Royal Air Force Beam Benders: 80 (Signals) Wing 1940-1945 (http://www.amazon.co.uk/gp/product/1857800400?ie=UTF8&camp=1634&creativeASIN=1857800400&linkCode=xm2&tag=g8eprpyemuseu-21)
Laurie Brettingham

It is many years since I read my copy but it has quite a bit about the various buildings they used in Radlett including a map of the village.

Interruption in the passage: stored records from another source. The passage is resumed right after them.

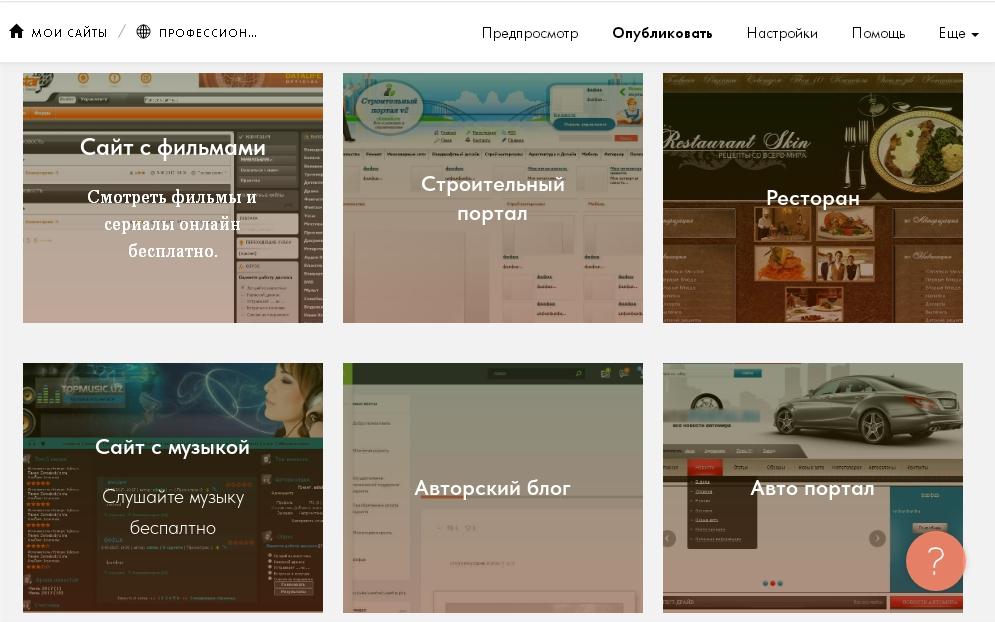Viewport: 995px width, 622px height.
Task: Click the Restaurant Skin logo in the Ресторан template
Action: click(737, 141)
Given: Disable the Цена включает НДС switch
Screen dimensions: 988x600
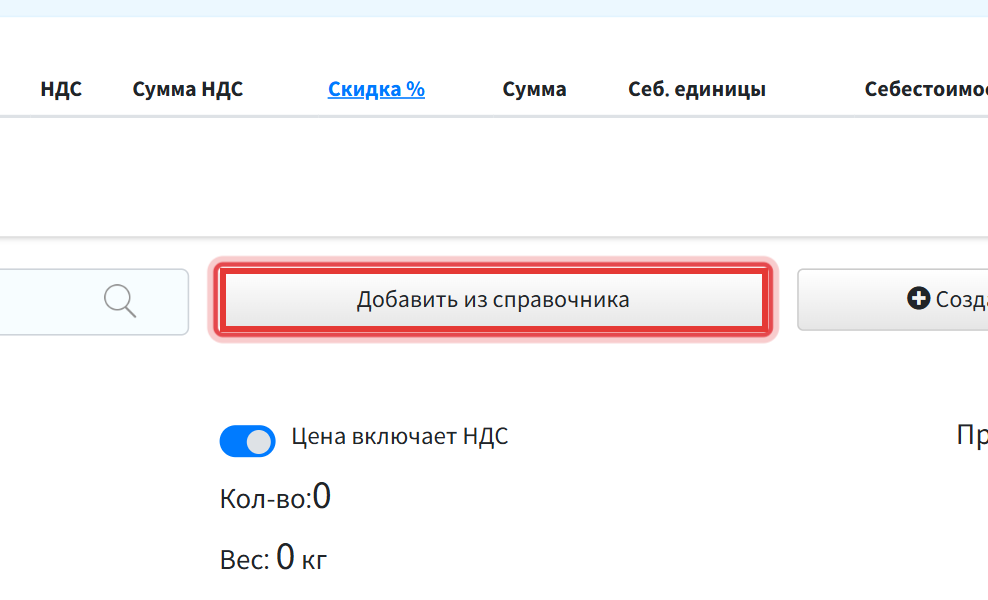Looking at the screenshot, I should [247, 441].
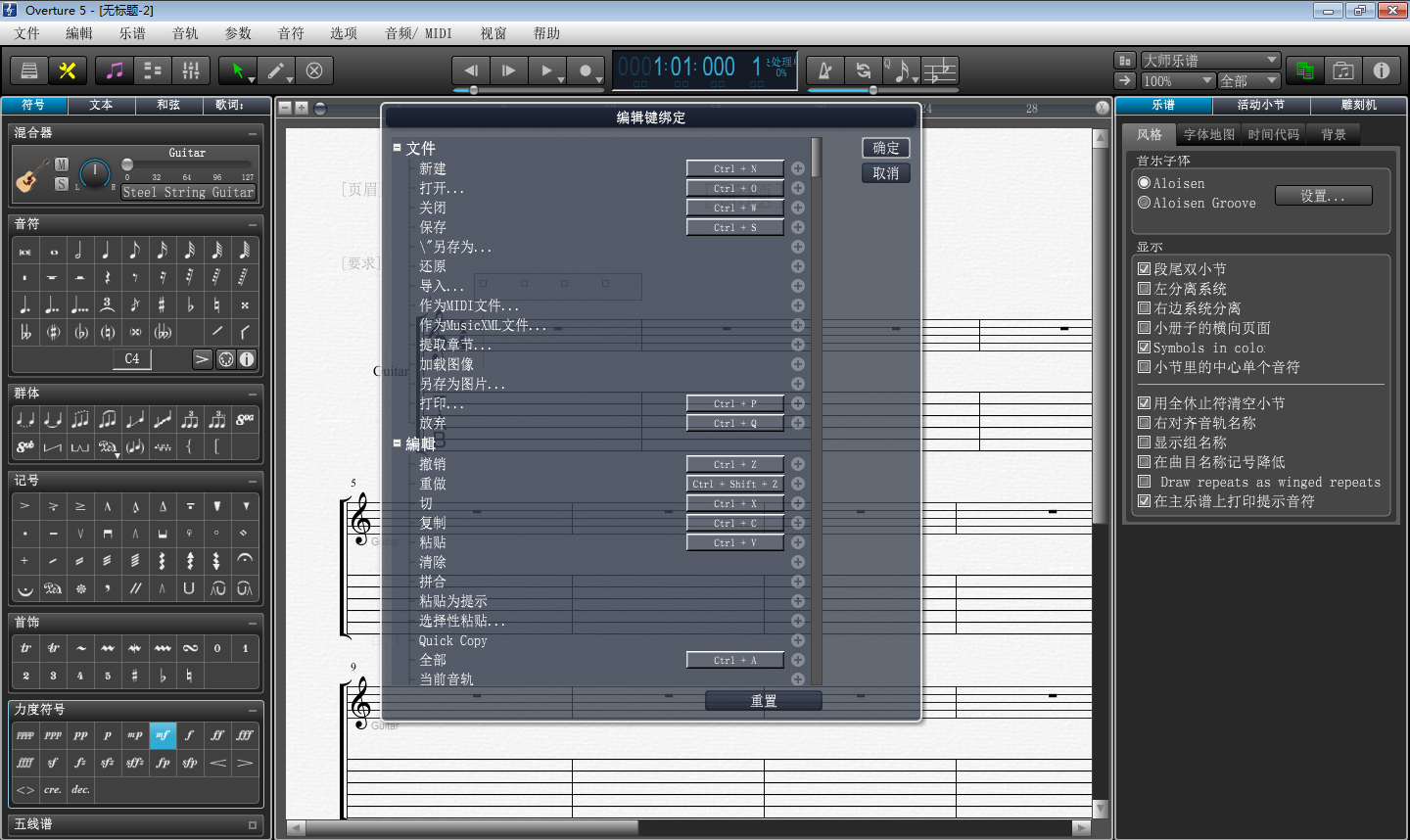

They started at 'Radium', the alternative Fighter Command Administrative Headquarters at Garston but moved to Aldenham Lodge, Radlett. The Operations Room and workshop moved to Newberries. They took reports from Watcher stations, intelligence and Y Service and gave out instructions to jamming at outstations and Starfish decoy and fire sites (with one or two exceptions) and air arm, the Wireless Intelligence and Development Unit (later known as 109 Squadron).

Cornishpete
12-02-2014, 03:17
Thank you so much, I appreciate your help and have placed an order for a used copy through Amazon.

Cornishpete
02-04-2014, 21:21
I purchased the book "Royal Airforce Beam Benders and can thoroughly recommend it. It is a 192 pages of fascinating details of how No 80 (Signals) Wing operated in creating methods of "bending" the WW2 German navigation beams such as the Knickebein and X-Gerat which directed their bombers to English cities. There are plenty of personal anecdotes from that time and original photos and sketches.
My interest came about because fifty years ago I had a girlfriend who lived at Bricketwood between Radlett and St Albans and even back then had a keen interest in things RAF but had no idea of the significance of these places mentioned throughout this book.
Although I have now lived in the USA for 22yrs it was so easy to obtain it through Amazon. For those interested the book ref is: ISBN 1857800400 Author Laurie Brettingham

Thankyou to member mbriscoe for telling me about this book.